(Beginning of Data for this task)

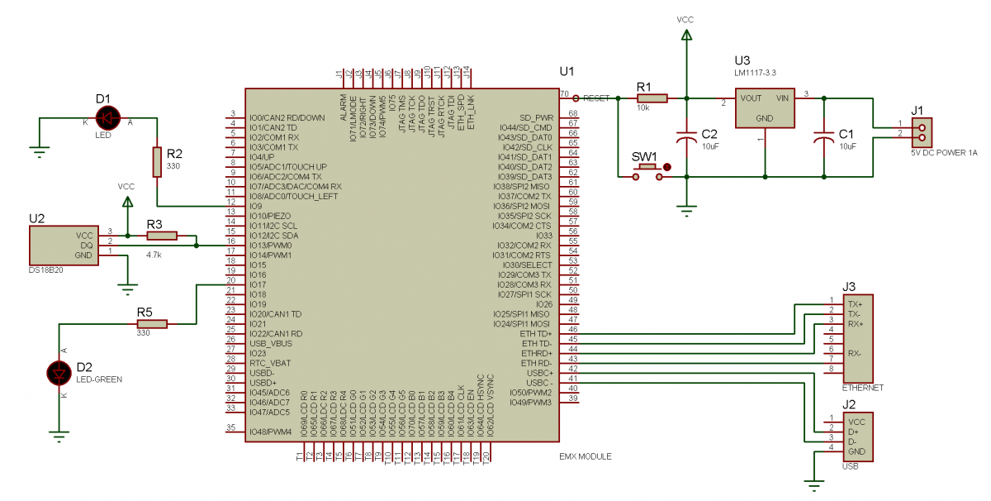Click the R3 4.7k pull-up resistor
Screen dimensions: 991x501
pyautogui.click(x=160, y=236)
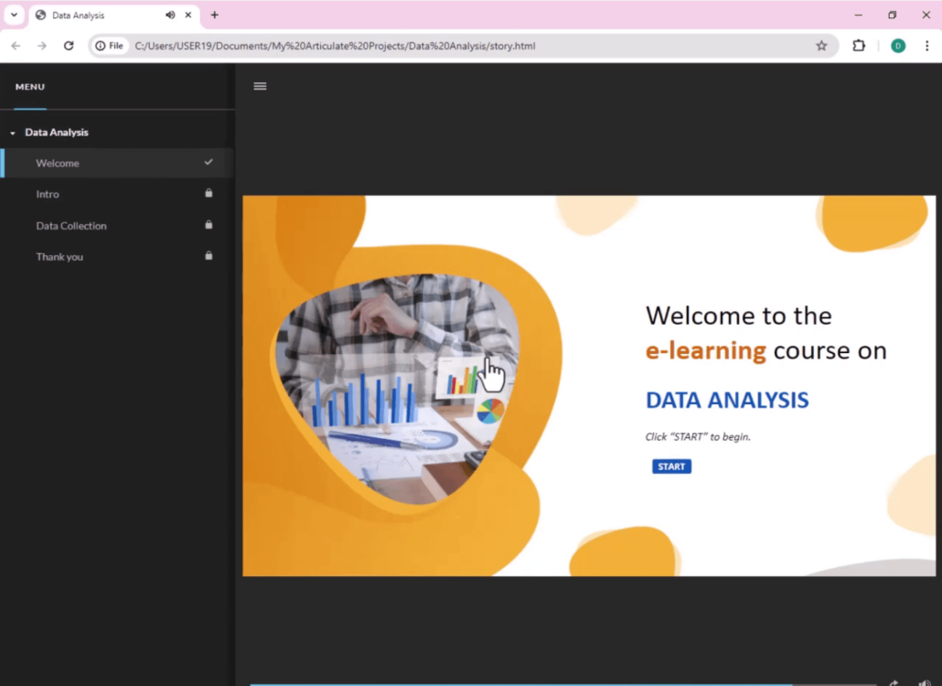This screenshot has height=686, width=942.
Task: Click the lock icon beside Thank you
Action: click(209, 256)
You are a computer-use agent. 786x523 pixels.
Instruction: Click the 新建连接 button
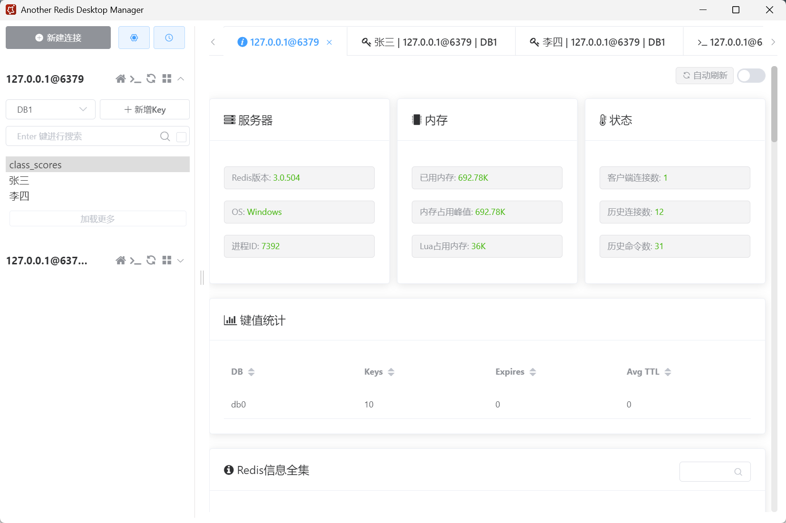(x=58, y=38)
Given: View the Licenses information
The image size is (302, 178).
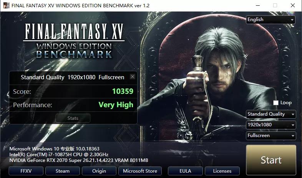Looking at the screenshot, I should [222, 171].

(End of Data for this task)

▶ Task goal
Repeat word for word, leaving out the pictures, each line of the records from the line that holds "Given: View the Licenses information" through the final one.

▶ Response
Given: View the Licenses information
The image size is (302, 178).
Looking at the screenshot, I should [222, 171].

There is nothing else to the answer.